Kathy, the person who wrote this, is stating this as a fact. People react differently, and if a person was emotionally neglected and the therapist's way to "act naturally" was to be emotionally present, this would not offer the client "more of the same." I am sure that sometimes this does happen at times, and there are quite a few permutations of therapist behavior that could be happening that could be helpful to their client. I think it is highly individualized, and not a one-size fits all.

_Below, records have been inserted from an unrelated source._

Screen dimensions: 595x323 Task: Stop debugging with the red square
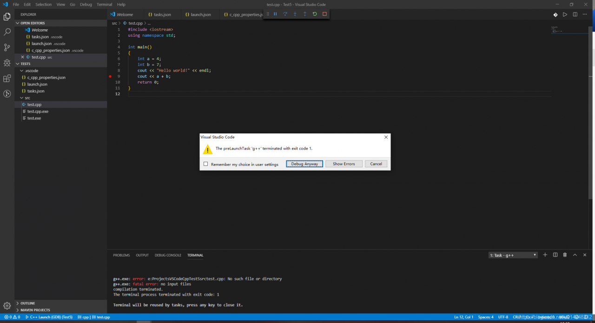coord(324,14)

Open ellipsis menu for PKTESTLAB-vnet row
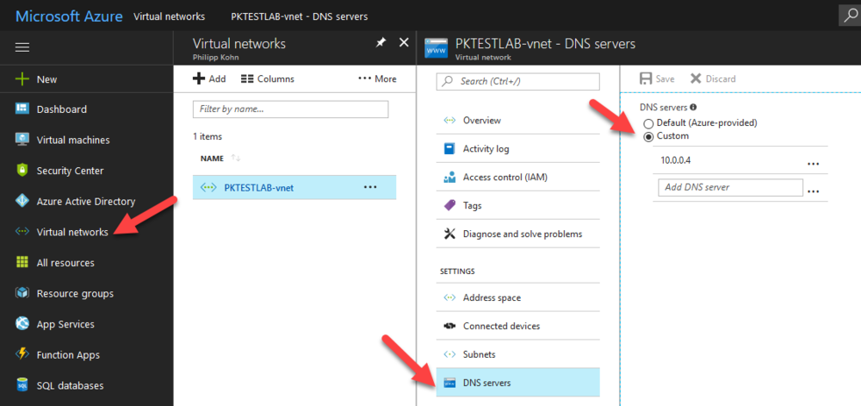point(370,187)
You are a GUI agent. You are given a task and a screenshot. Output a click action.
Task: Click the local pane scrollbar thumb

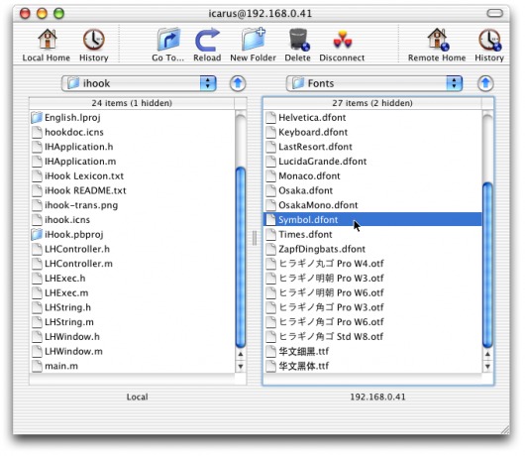click(241, 258)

Good therapists "act weird" and the disclaimer at the start tells clients what to expect. We'll interrupt her in mid-sentence. We'll ask her to repeat what she just said several times. We won't hand her a tissue or we'll cry along with her. We might find her joke funny, but not laugh. We aren't being disingenuous by not laughing. Our impossible profession expects us to understand that her charm and wit, while entertaining to us at a cocktail party, may be interfering with her establishing deeper friendship ties. It might be stopping her from feeling vulnerable with us right now, and we don't find that limitation funny.

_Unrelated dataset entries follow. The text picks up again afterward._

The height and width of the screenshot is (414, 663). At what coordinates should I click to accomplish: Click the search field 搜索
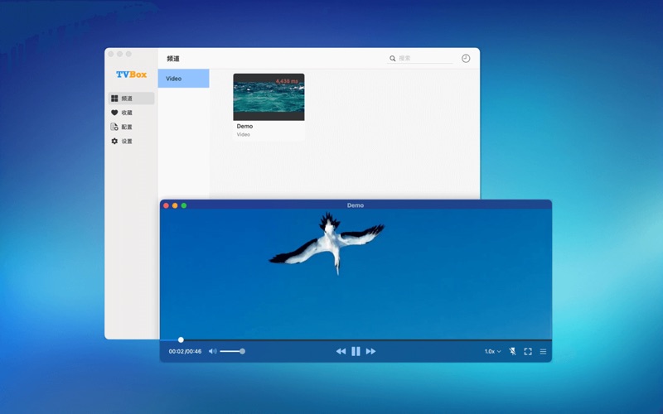click(424, 59)
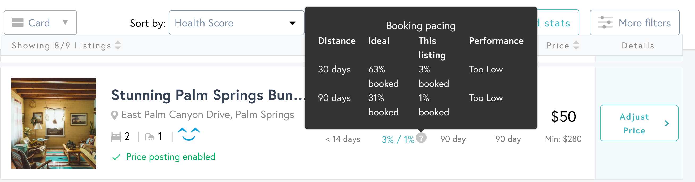Click the booking pacing help question icon

pyautogui.click(x=421, y=138)
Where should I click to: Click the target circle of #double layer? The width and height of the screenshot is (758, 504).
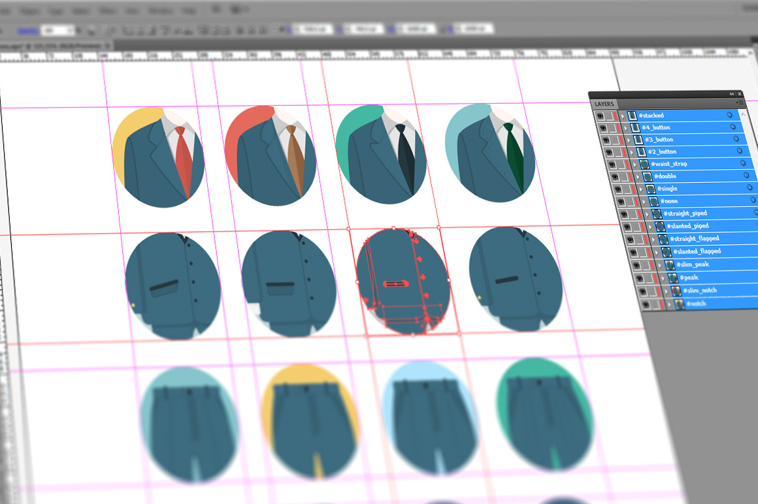[x=746, y=176]
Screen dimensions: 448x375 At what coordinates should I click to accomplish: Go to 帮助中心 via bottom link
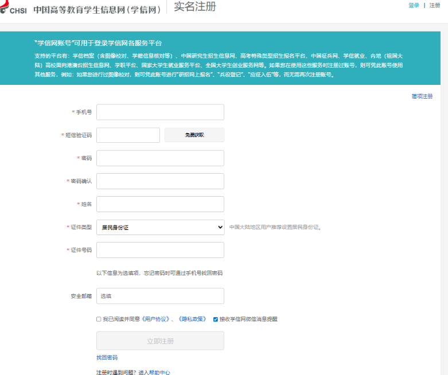point(159,372)
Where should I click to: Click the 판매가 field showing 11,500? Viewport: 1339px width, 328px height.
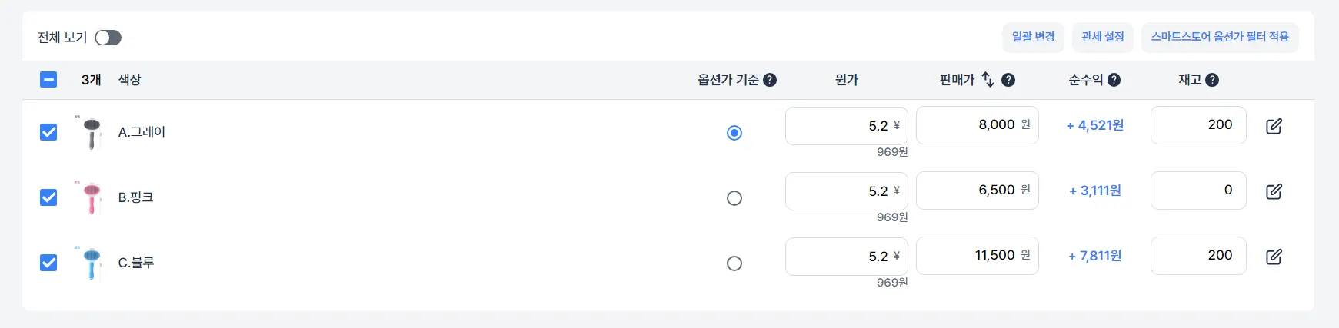coord(977,256)
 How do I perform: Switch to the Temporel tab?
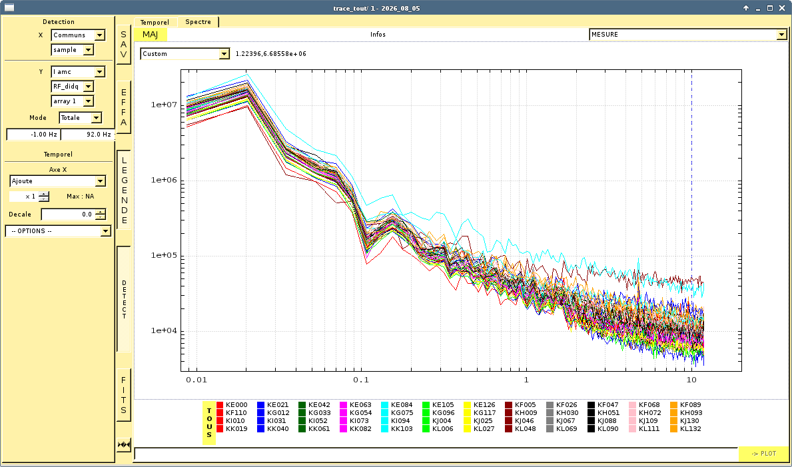click(155, 22)
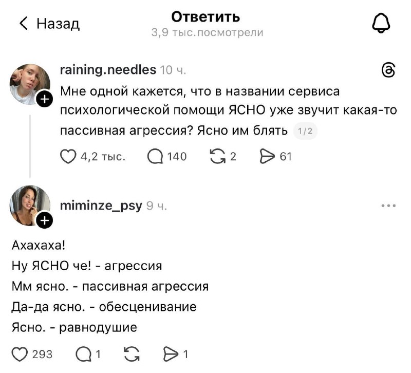
Task: Open the Threads logo icon
Action: tap(388, 70)
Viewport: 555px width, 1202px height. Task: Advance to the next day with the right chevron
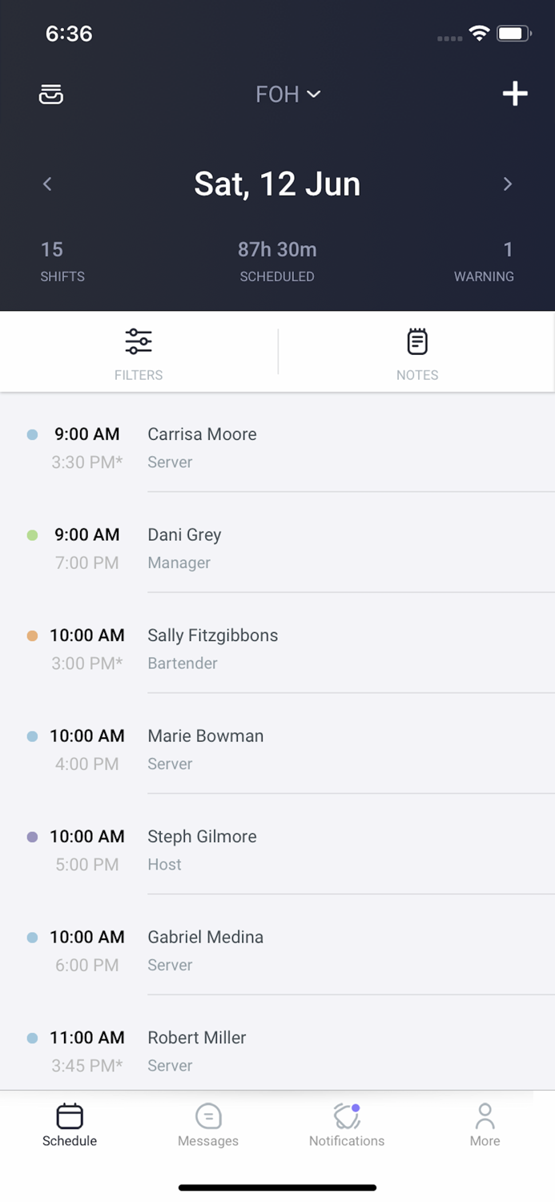coord(508,184)
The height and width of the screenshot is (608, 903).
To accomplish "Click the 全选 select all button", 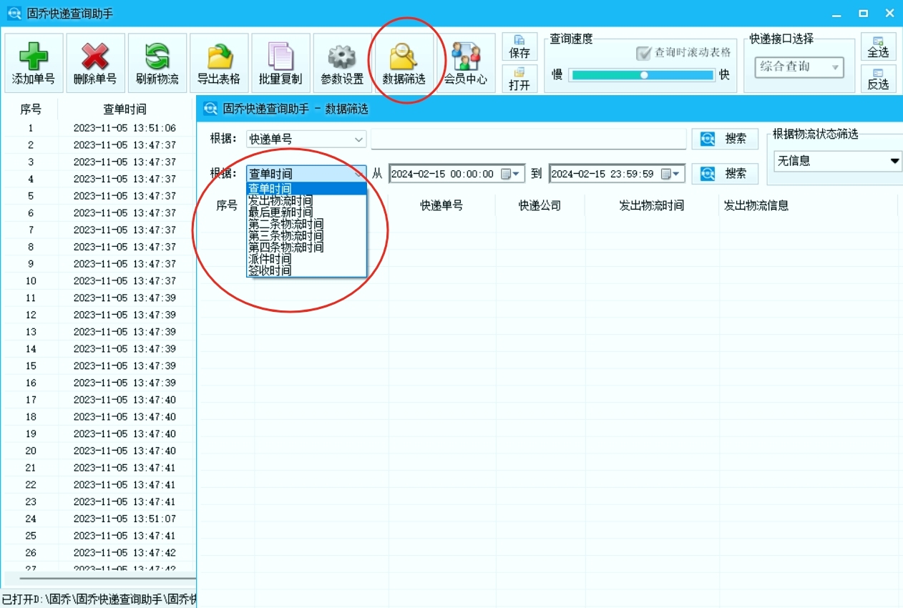I will [x=878, y=47].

Maybe it is just me, but I have issues when people state what good therapists do (act weird?) as factual. Interrupting me in mid-sentence could be helpful, harmful, and any array of the spectrum. Interestingly, a few months ago I was talking about a person at work and what she was doing and I was laughing at it and my therapist didn't laugh. I actually think that response is hilarious. Clearly, I use humor as a defense. I just sat there for a moment thinking of what the meaning was behind his silence:) I heard crickets chirping:) This lady, Kathy, seems to be a bit on the defensive "We don't find that limitation funny." Notice the pronoun, "we", which she uses to refer to include herself as a "Good Therapist". Self esteem is great, but this post feels like there is more going on than meets the eye.

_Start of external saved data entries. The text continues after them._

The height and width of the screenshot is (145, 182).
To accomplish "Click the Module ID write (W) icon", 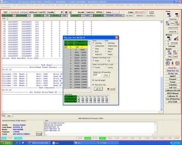I will click(x=175, y=52).
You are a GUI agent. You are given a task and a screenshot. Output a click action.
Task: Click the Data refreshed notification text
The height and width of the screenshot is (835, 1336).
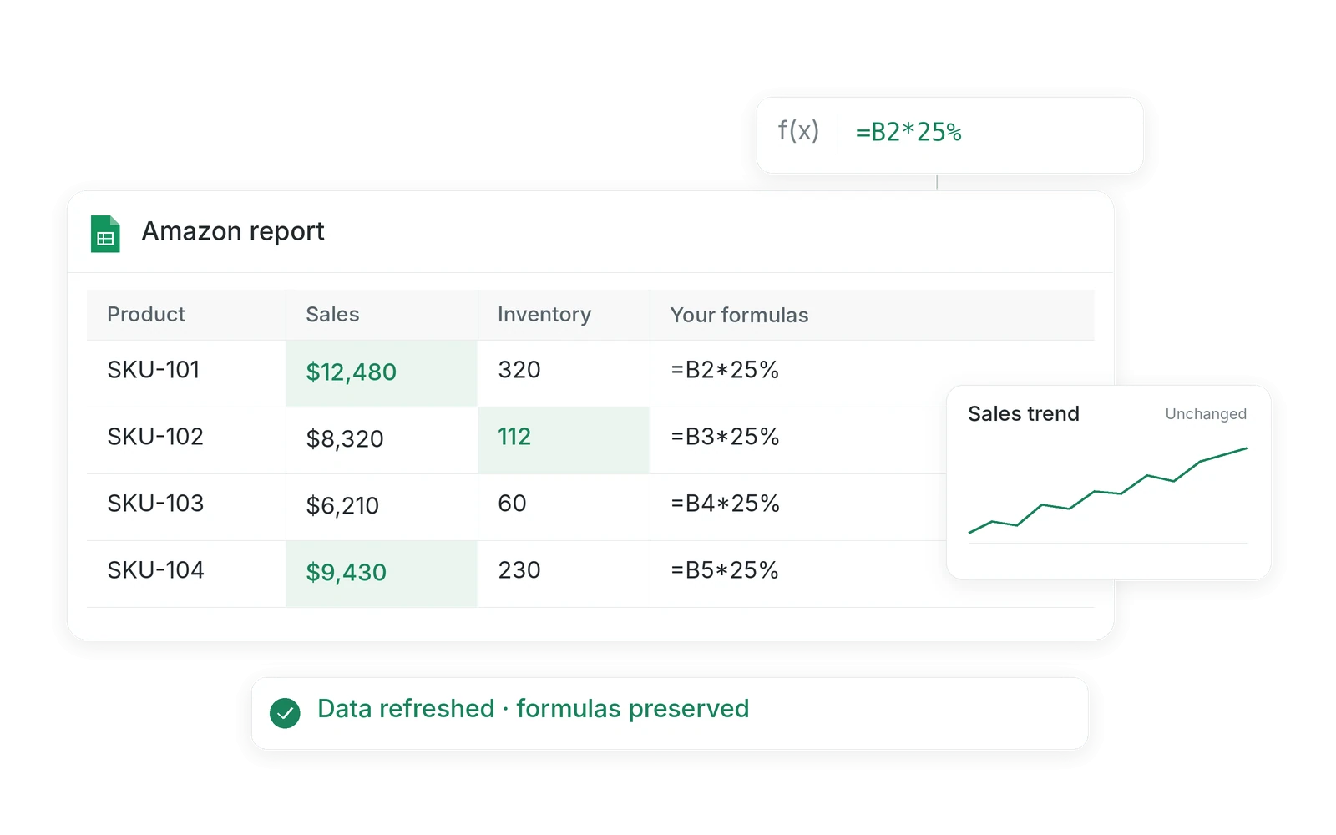(534, 709)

Therapists of the interpersonal school can point out to Ms. Burton that we, as people, are no different from subatomic particles: We change as others interact with us. It DOES matter how therapists feel and it DOES matter how clients feel. Together, we try to do what has been called "The Impossible Profession." Impossible, perhaps, because we try to model a different way of being with our clients--an "abnormal" or "non-socially acceptable" way-- and we warn her up front that that's what we'll be doing.

I am bothered a bit by anyone calling therapy "The Impossible Profession." She purports that the meaning may be because "they" try to model a different way of being with their clients, but covers herself by noting that she has warned the client of what will be going on in therapy. I don't understand why that would make it the impossible profession? What about the client's point of view? Should we say that therapy is the "Impossible Healing Relationship?" I wouldn't say that, because although some therapeutic relationships end badly, not all do. I wouldn't say this because it would be offensive to therapists.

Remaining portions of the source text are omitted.